* ASSIGNED TASK *
Look through the listing below, and wherever a line has the string "screenshot", pull it out.

* EXERCISE DATA *
__________

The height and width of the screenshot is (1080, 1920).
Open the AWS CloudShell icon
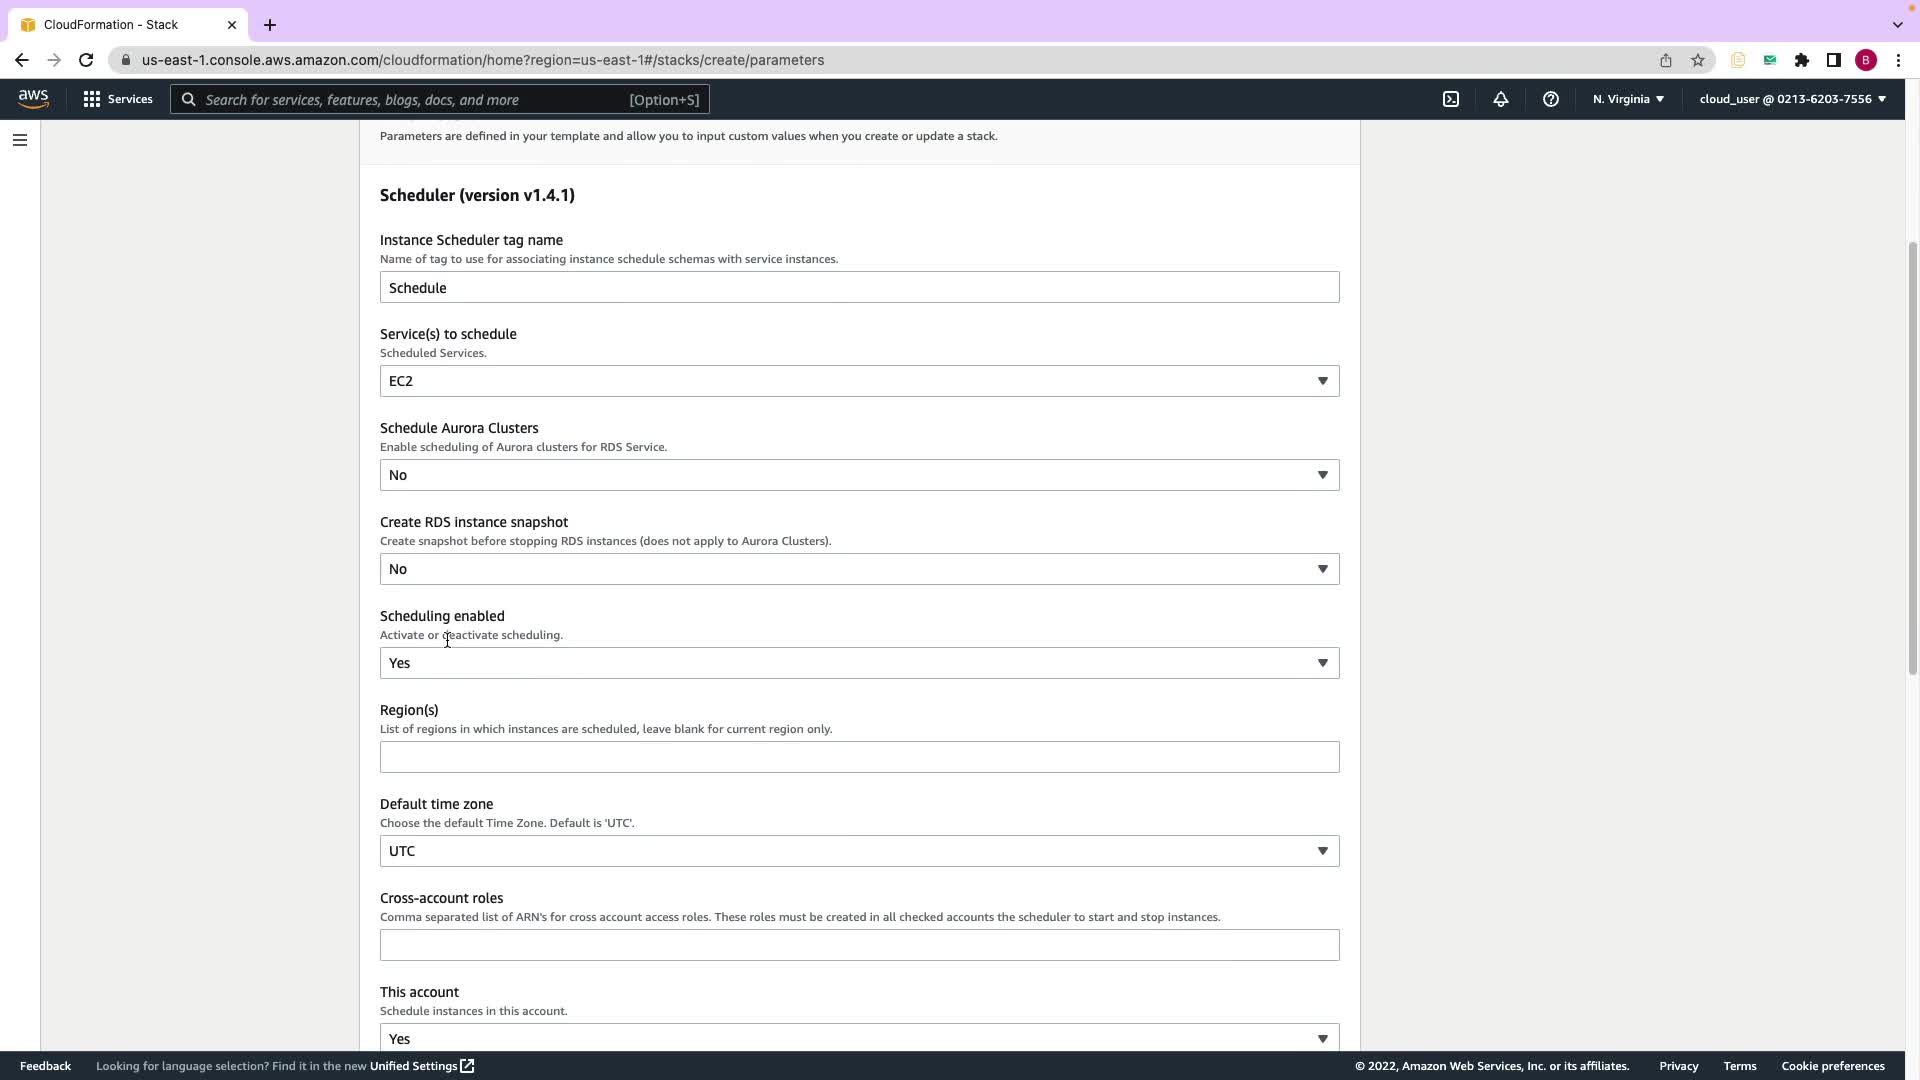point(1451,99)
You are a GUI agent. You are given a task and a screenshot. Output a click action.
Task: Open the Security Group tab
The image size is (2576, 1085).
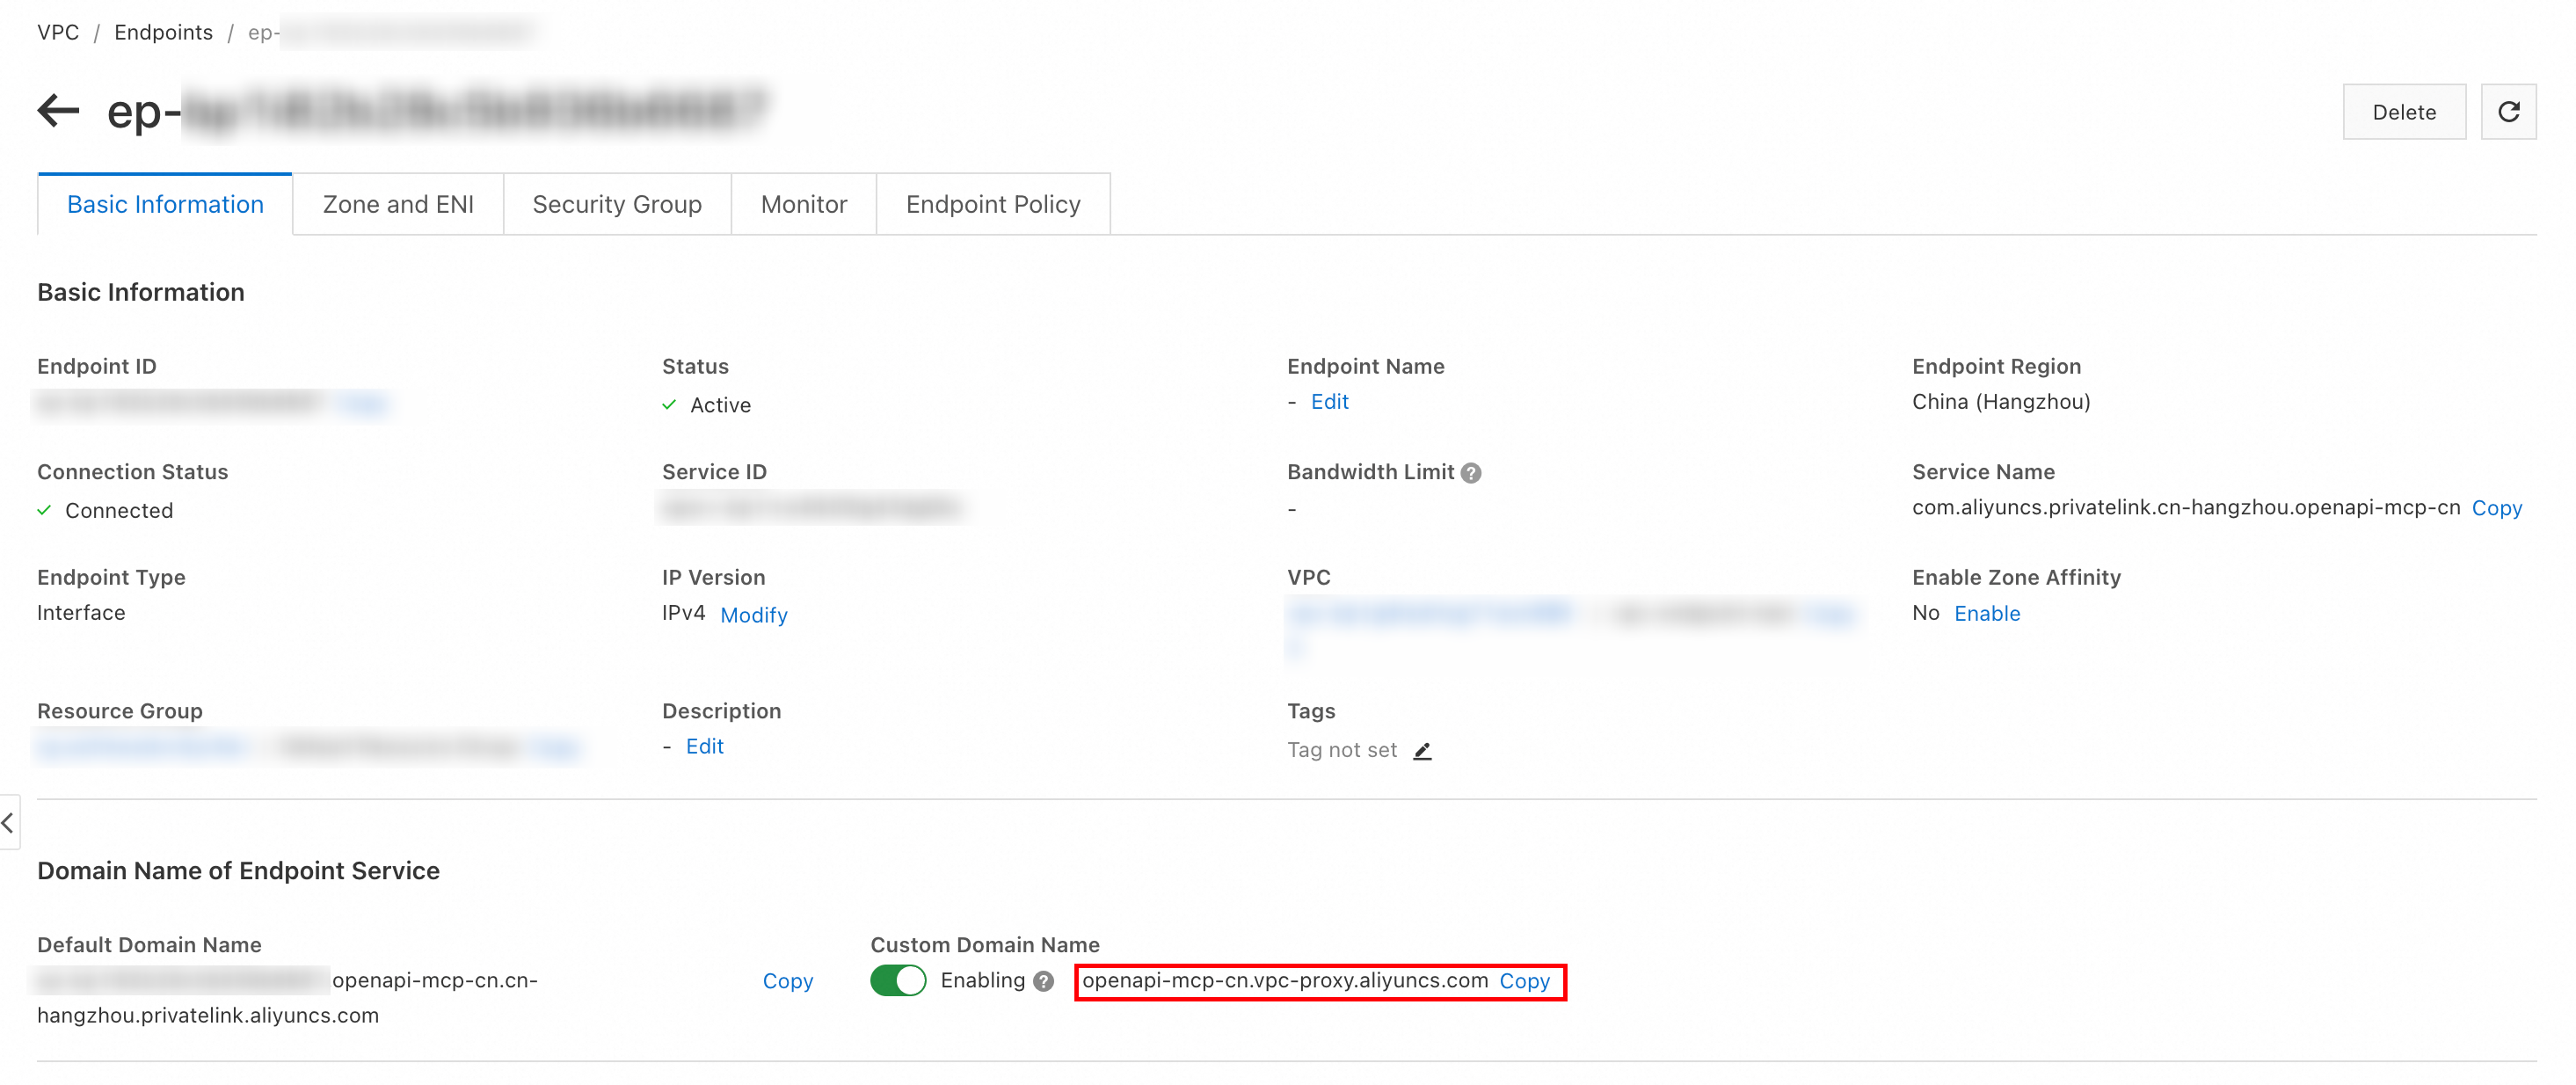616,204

__________

* EXERCISE SOLUTION *
The height and width of the screenshot is (1080, 1920).
You are a GUI agent. You are given a task and a screenshot. Output a click action.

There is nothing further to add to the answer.